Re: A Third Stack for xForth

Posted: Tue Apr 29, 2025 11:48 am
by BruceRMcF
barrym95838 wrote:
There's a blurry line between necessity and convenience, and that line can be quite different from one application to another and one programmer to another. Allowing a feature without requiring it provides more flexibility but comes with an overhead that some would consider significant.

I'm feeling the same way with my latest project of adding floats to VTL02. The ability to run legacy unsigned integer code is causing some overhead that I am not in love with, and I will probably just create a VSL02 rather than a VTL02F.
Yes ... having the T-stack means the possibility of more easily implementing gforth style locals at some future date, since, unlike the more restricted Forth94 locals semantics, the gforth locals semantics can't be implemented on the Return Stack. But that's not something I want to tackle at present, since the first priority with namespace management is supporting modules, which can be loaded from disk in the C64 and stored in High RAM in the CX16. And I am not going to be implementing modules until the current source is up and running ... I'm presently somewhere in COLD before it crashes, so I'm still hunting assembly bugs (typos so far).

The overhead for the T-stack proper is 280 bytes of dictionary space and 74 bytes of buffer less whatever would be allocated to the LEAVE stack if that space was not shared with the T-stack -- if 8 levels of LEAVE are allowed for, that implies an extra 54 bytes of buffer and two bytes for stack pointer and marker maintenance.

But I've got the Block buffers in the common top of the memory space holding the dictionary for the CX16/C64 -- $9700-$9EFF -- and I've got string buffers and block buffer management data in the $96xx page, and user pages are allocated on a page aligned address, so the default single user page is at $95xx. So after allocating the buffer management locations and the two string buffers, there'd be space in the LEAVE stack for 38 LEAVE levels, which is overkill. I am basically just giving the T-stack space that is left over due to page aligning Block buffers and user pages for efficiency.

And if signed integers are easier to work with alongside floats in a VTL-ish system, by all means go for it. The C64 with it's only-floats Basic was my first main home computer system, and if I had had proper integer operations as well, rather than just integers as a storage unit converted to floats for operations, I wouldn't have quibbled over whether they were signed or unsigned.

Re: A Third Stack for xForth

Posted: Tue Apr 29, 2025 12:03 pm
by BruceRMcF
enso1 wrote:
By 'local symbol table' I mean that during the compilation of a word, I keep a device for resolving names to stack offsets, and clear/disable it at the end of a compilation. ...
At present, during compilation of the word there is just the dictionary -- including the word being defined, though it is smudged until compilation or assembly is complete.

§ RECORDED INFORMATION:
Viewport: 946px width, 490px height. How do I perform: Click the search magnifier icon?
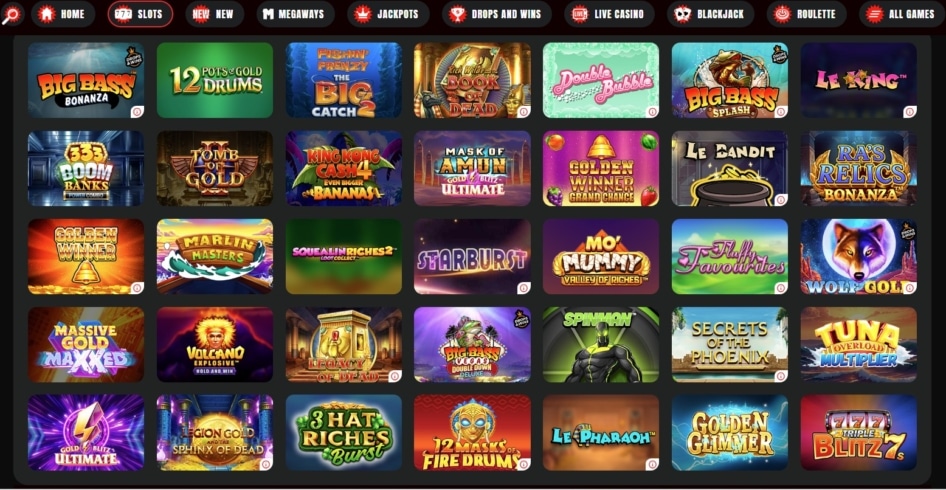[11, 14]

§ WHAT TO PRODUCE: Repeat the xForth forum thread from "Posted: Tue Apr 29, 2025 12:03" to "a compilation. ..." word for word.

§ RESPONSE TO THIS TASK:
Posted: Tue Apr 29, 2025 12:03 pm
by BruceRMcF
enso1 wrote:
By 'local symbol table' I mean that during the compilation of a word, I keep a device for resolving names to stack offsets, and clear/disable it at the end of a compilation. ...